In fast ganz Deutschland würden Gäste im hohen Bogen aus dem Biergarten fliegen, wenn sie ihr Essen von Zuhause mitbringen würden. In Bayern ist das dagegen Tradition und sogar in einem Gesetz festgeschrieben.

Der Biergarten hat nördlich des Mains erst in den vergangenen Jahren seinen Siegeszug angetreten. Bayern blickt dagegen auf eine 200jährige Biergarten-Tradition zurück. Genau das ist der Grund, warum in bayerischen Biergärten andere Regeln gelten als anderswo in Deutschland.

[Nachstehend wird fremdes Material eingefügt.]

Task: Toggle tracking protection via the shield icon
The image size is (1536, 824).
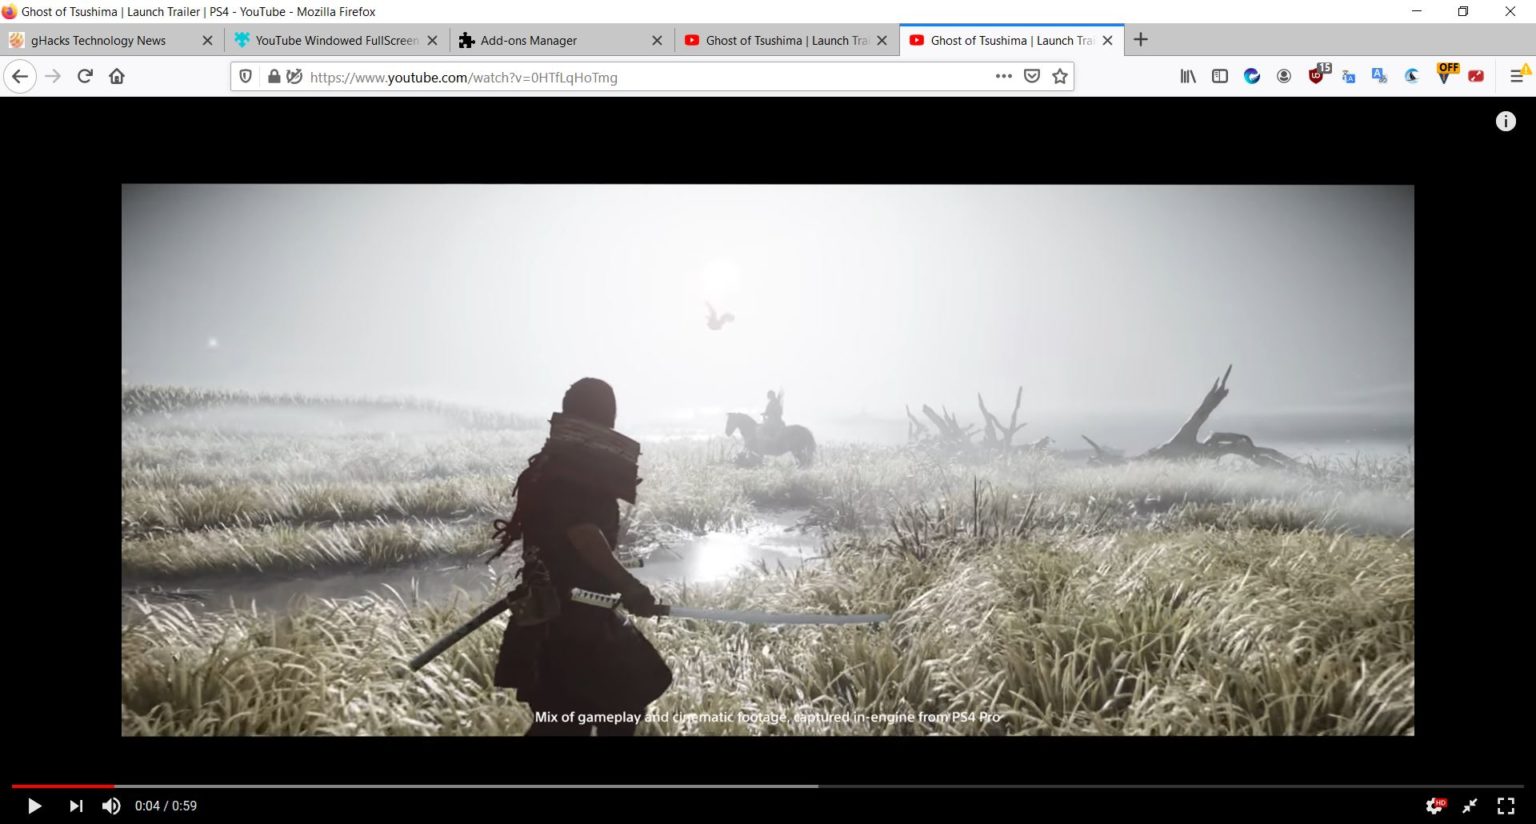Action: 245,76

Die Geschichte der typischen selbst mitgebrachten Brotzeit beginnt vor gut 200 Jahren. Auf Druck der Münchener Brauer muss König Max I. Joseph den Ausschank von Bier in Vergnügungsgärten erlauben. Allerdings macht der Regent eine Einschränkung: Biergärten dürfen außer Brot keine Speisen verkaufen, um anderen Schankwirtschaften nicht unnötig Konkurrenz zu machen. Die Besucher haben also keine Alternative: Sie müssen ihr Essen von Zuhause mitbringen.

Starnberger See

Starnberger See

Dieses Verbot von Speisen fällt zwar bald, sodass Biergarten-Besitzer auch Brezen, Steckerlfisch oder Hähnchen verkaufen, aber bis heute ist in der Biergartenverordnung des Freistaats Bayern festgelegt, dass Gäste auch eigenes Essen mitbringen dürfen. Und davon machen sie reichlich Gebrauch. In einem typischen Biergarten sieht man viele Gäste, die zur Maß Bier Speisen aus mitgebrachten Tupperdosen essen. Zuletzt gab es deshalb häufiger Streit, weil viele auch Pizza oder Burger am Biergartentisch verzehren. Verboten ist aber auch das nicht.